THE DATA: Begin

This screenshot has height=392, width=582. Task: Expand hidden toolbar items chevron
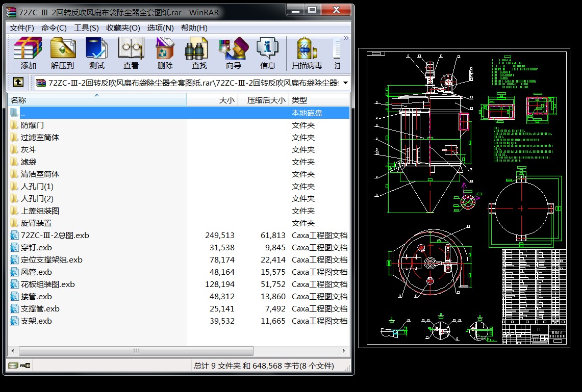[346, 38]
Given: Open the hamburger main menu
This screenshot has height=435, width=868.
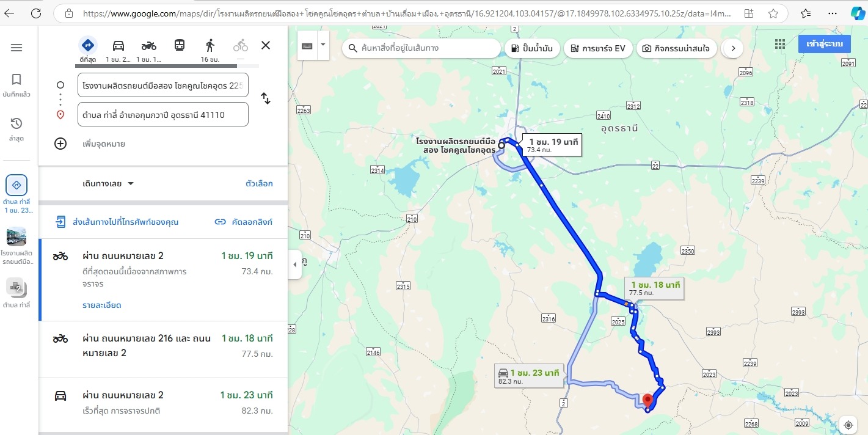Looking at the screenshot, I should (16, 48).
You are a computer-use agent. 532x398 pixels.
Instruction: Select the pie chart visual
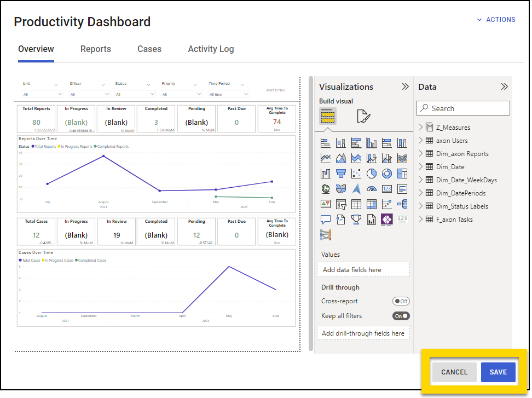(x=371, y=173)
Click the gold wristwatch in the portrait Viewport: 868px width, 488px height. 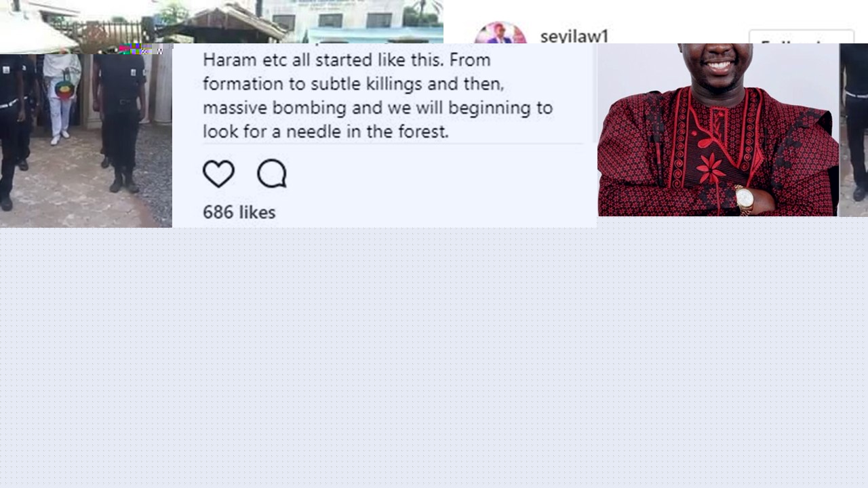[x=744, y=200]
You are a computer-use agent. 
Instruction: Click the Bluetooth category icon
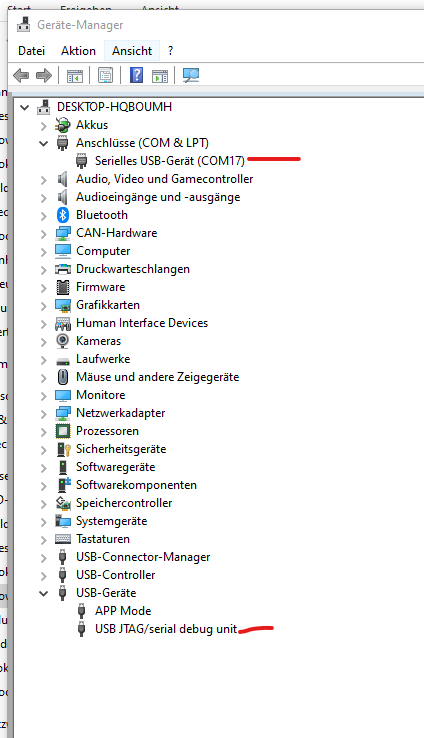coord(63,215)
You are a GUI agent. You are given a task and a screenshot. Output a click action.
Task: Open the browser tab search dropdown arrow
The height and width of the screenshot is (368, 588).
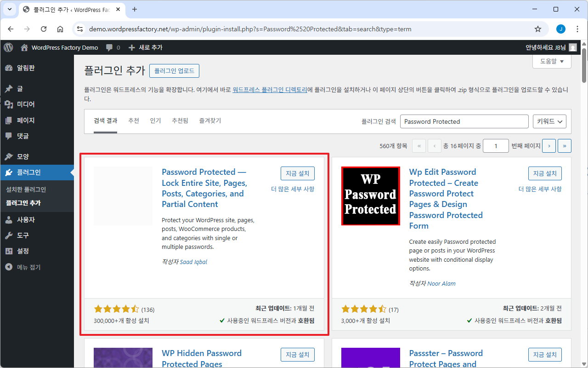click(x=10, y=9)
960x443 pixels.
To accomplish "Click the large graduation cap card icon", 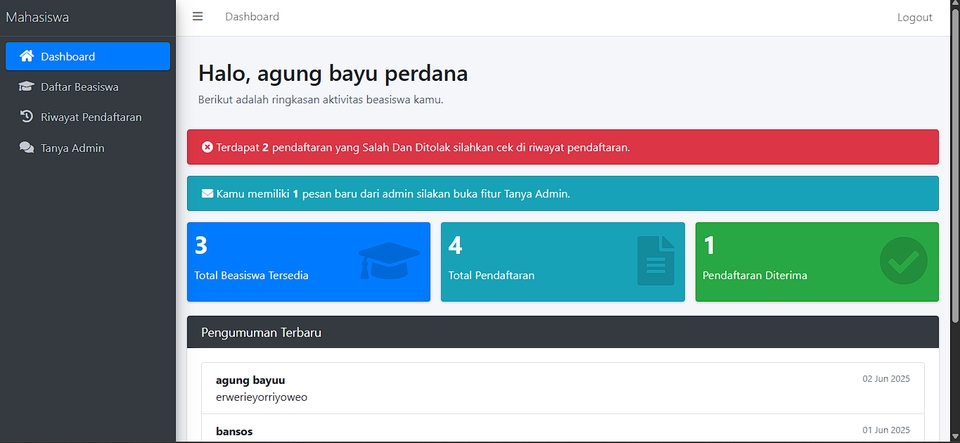I will click(x=389, y=261).
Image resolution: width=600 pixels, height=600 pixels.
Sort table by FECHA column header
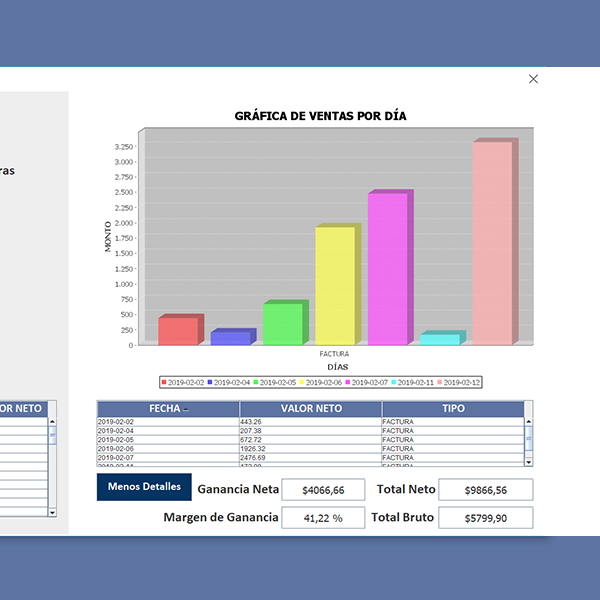[168, 409]
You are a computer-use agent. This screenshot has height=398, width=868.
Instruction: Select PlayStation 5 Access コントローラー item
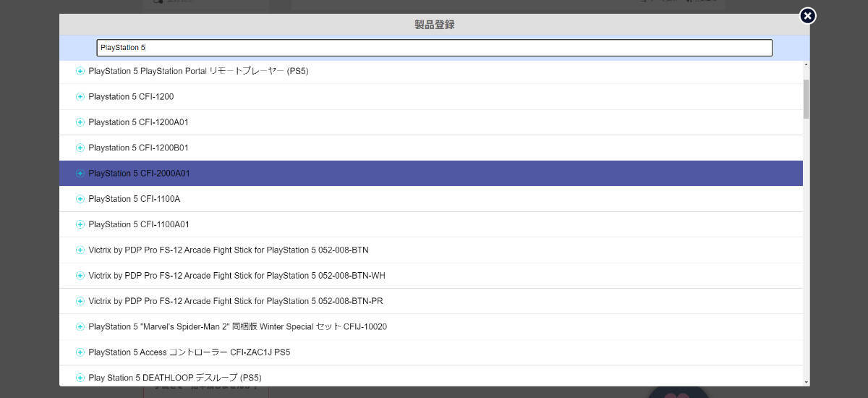pyautogui.click(x=189, y=352)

THE DATA: End

• _YOUR INSTRUCTIONS_
Every line from the one that contains "Image resolution: width=600" through the end of the records above is to be reproduced exactly; no picture goes in the copy.

• _OUTPUT_
Image resolution: width=600 pixels, height=600 pixels.
Sort table by FECHA column header
[168, 409]
You are a computer-use agent. This screenshot has height=398, width=868.
Instruction: Select PlayStation 5 Access コントローラー item
pyautogui.click(x=189, y=352)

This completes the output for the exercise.